The Offering was completed by way of a prospectus supplement (the “Prospectus Supplement”) to the Company’s existing Canadian base shelf prospectus (the “Base Shelf Prospectus”) and related U.S. registration statement on Form F-10 (SEC File No. 333-237948) (the “Registration Statement”).The U.S. form of Base Shelf Prospectus is included in the Registration Statement.This press release does not constitute an offer to sell or the solicitation of an offer to buy securities, nor will there be any sale of the securities in any jurisdiction in which such offer, solicitation or sale would be unlawful prior to the registration or qualification under the securities laws of any such jurisdiction.
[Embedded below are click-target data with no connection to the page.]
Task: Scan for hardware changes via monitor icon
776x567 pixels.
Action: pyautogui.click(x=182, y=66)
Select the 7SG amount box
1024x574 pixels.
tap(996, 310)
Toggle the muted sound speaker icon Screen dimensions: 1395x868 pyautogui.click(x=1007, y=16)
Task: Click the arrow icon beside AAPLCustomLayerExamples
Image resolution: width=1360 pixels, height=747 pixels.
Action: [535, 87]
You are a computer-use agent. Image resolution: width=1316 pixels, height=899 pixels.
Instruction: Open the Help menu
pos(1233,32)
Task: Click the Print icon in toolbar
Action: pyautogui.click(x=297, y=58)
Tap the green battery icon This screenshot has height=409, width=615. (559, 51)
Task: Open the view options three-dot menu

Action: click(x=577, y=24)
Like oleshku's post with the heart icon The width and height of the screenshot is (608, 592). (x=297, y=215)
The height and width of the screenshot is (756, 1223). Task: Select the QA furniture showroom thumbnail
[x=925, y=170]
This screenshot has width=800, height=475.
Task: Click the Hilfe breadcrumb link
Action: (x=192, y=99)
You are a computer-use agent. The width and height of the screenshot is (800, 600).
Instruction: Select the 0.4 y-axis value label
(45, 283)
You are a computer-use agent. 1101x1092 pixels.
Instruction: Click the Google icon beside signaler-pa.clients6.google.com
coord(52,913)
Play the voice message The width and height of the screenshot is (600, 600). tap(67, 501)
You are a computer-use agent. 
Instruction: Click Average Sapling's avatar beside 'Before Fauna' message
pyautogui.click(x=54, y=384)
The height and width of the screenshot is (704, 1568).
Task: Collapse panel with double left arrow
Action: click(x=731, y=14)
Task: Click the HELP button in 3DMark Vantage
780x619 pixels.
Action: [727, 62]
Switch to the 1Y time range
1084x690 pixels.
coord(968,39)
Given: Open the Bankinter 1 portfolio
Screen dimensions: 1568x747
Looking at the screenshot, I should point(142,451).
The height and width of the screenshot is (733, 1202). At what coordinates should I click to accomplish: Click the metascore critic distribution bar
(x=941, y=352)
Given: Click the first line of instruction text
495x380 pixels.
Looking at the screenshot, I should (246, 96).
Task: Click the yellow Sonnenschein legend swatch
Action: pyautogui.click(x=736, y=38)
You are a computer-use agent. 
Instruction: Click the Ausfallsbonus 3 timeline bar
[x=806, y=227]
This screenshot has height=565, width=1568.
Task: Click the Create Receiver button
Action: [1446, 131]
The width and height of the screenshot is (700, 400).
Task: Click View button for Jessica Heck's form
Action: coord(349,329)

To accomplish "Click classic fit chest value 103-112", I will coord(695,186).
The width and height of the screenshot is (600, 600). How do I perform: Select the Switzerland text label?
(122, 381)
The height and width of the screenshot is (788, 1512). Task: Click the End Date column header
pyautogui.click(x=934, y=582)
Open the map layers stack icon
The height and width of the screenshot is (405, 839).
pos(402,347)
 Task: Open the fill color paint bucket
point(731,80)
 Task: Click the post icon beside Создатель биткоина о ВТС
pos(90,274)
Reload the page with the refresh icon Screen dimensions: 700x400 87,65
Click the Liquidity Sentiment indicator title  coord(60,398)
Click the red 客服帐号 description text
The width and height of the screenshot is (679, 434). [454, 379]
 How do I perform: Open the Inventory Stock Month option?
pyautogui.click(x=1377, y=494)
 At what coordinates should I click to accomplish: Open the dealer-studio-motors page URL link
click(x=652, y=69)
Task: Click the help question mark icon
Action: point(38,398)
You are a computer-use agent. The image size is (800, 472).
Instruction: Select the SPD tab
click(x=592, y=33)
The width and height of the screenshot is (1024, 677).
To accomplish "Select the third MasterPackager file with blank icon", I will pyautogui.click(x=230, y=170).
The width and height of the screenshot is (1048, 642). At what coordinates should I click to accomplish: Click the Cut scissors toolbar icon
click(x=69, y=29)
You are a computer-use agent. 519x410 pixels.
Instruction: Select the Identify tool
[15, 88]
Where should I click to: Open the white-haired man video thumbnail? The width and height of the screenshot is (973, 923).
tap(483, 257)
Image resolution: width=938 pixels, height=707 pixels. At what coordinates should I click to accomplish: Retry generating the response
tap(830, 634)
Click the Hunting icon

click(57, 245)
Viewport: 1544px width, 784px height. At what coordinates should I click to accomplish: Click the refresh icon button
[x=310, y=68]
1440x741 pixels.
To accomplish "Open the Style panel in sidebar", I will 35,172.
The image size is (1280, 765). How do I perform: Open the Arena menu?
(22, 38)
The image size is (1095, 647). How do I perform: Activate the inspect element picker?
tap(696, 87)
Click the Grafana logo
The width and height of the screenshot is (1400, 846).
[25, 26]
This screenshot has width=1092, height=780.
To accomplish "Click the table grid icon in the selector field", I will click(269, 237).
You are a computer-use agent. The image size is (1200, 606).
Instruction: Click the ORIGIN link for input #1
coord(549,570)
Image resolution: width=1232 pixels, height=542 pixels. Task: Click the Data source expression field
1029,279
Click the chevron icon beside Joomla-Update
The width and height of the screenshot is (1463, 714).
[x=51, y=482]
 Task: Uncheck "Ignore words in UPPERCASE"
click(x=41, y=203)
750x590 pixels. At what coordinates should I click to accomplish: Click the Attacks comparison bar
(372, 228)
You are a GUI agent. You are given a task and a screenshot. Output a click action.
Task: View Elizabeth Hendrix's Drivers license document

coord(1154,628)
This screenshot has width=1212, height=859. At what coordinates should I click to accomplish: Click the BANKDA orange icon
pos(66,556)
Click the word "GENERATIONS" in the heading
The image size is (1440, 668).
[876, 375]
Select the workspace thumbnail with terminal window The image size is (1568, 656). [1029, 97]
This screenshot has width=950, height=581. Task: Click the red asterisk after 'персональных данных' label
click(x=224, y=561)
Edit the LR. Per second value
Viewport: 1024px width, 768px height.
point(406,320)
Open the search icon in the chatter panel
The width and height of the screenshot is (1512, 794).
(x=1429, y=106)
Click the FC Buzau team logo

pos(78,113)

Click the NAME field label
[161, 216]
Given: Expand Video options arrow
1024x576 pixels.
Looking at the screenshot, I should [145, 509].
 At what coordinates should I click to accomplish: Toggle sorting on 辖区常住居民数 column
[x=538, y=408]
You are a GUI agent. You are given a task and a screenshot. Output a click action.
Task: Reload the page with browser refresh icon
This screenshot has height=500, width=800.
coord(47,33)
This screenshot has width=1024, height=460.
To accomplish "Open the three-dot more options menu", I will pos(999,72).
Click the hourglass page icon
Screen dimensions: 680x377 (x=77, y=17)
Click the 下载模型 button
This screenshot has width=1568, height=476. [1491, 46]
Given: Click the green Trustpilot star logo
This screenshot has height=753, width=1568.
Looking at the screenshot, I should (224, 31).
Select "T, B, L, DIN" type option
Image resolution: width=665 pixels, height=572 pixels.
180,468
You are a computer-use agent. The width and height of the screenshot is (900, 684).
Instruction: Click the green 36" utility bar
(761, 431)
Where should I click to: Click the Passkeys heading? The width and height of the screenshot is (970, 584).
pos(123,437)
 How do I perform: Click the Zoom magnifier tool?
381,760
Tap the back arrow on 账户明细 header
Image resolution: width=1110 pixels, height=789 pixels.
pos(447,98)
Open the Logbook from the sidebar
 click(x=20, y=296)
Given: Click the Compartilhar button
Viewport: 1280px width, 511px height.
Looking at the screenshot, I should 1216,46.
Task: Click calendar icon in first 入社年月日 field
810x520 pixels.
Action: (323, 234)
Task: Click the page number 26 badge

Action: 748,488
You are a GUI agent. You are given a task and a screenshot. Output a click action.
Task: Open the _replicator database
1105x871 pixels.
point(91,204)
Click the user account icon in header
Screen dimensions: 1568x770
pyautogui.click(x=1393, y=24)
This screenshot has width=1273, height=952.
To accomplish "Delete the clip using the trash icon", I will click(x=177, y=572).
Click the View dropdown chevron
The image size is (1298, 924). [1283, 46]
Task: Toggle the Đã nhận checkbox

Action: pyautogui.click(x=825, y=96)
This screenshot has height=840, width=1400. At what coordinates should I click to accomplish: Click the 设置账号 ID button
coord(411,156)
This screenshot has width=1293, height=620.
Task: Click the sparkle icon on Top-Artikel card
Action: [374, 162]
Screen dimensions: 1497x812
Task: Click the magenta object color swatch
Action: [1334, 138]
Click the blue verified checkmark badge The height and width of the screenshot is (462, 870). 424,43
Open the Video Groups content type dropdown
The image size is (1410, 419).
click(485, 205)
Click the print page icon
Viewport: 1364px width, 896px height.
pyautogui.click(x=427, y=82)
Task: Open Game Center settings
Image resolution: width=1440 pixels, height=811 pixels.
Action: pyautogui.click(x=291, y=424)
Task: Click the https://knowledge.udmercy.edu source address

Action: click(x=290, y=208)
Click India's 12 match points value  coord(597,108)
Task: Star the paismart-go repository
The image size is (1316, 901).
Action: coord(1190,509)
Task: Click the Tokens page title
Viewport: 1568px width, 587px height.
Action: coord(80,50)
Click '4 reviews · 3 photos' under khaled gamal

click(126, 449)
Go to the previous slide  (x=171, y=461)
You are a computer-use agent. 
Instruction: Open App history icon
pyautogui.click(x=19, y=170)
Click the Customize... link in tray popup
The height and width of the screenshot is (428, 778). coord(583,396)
The securities being offered have not been approved or disapproved by any regulatory authority, nor has any such authority passed upon by the accuracy or adequacy of the Prospectus Supplement, the Base Shelf Prospectus or the Registration Statement.

For further information on Taseko, please contact:

Brian Bergot, Vice President, Investor Relations - 778-373-4533 or toll free 1-877-441-4533

Russell Hallbauer

Chief Executive Officer and Director


This news release contains “forward-looking information” within the meaning of applicable Canadian securities legislation, and “forward-looking statements” within the meaning of the United States Private Securities Litigation Reform Act of 1995 (collectively referred to as “forward-looking information”). The use of any of the words “expect”, “plan”, “update” and similar expressions are intended to identify forward-looking information or statements. These statements include expectations about the use of proceeds of the Offering, the anticipated closing of the Over-Allotment Option and the advancement of the development of the Company’s Florence Copper Project. Though the Company believes the expectations expressed in its forward-looking statements are based on reasonable assumptions, such statements are subject to known and unknown risks, uncertainties and other factors that may cause the Company’s actual results, level of activity, performance or achievements to be materially different from those expressed or implied by such forward-looking statements. For further information on Taseko and the assumptions and risks related to Taseko’s business and forward looking statements, investors should review the Company’s annual information form, annual MD&A and audited financial statements filed by the Company under Canadian securities laws at www.sedar.com and included in the Company’s annual report on Form 40-F filed with the United States Securities and Exchange Commission at www.sec.gov, together with the Prospectus Supplement and other continuous disclosure filings made by the Company that have been filed at www.sedar.com and www.sec.gov and incorporated by reference into the Prospectus Supplement.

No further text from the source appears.